理念型として示された〈健康な身体〉に向かって生きるのではなくて、とりあえず、まず、自分の身体を生きてみる。
その都度の、釣り合いをとりながら、自分の身体を生きてみる。(pp.240-242)
また、

(前略)生きるにあたり、もちろん、苦痛、不快、不都合や行動の制限、そればかりではなく、容貌の衰え、老いによる変化はできる限り避けたいのは、ほとんどのひとにとっては当然である。だから、やはり、〈健康な身体〉でありたい、と希求するのだ。
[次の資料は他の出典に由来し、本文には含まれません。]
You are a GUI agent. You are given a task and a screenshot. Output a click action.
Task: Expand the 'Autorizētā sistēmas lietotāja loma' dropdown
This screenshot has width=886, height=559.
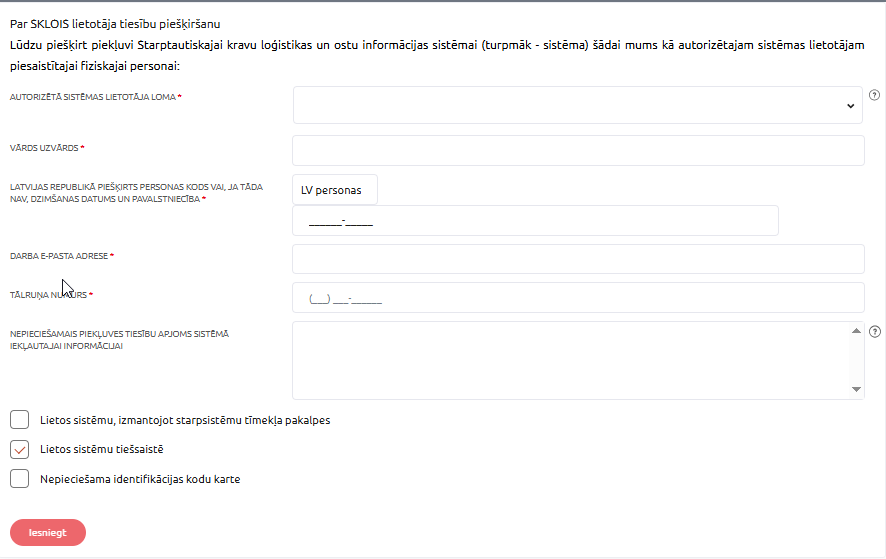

(略)しかし、外側から要求されているような、言い換えると有用性を軸に設定される〈健康な身体〉というのではなく、〈わたし〉のいまいるこの場所、この時において、〈わたし〉と他者――いくつもの〈あなた〉との関係において、すなわち、環境のなかで、巧く兼ね合いをとり、釣り合いをとりながら、ほどよく心地よさ、楽しさが持続できるという状態が、〈わたし〉にとって望ましい健康である、と思う。(p.244)
「健康」問題に関しては、取り敢えず北澤一利『「健康」の日本史』もマークしておく。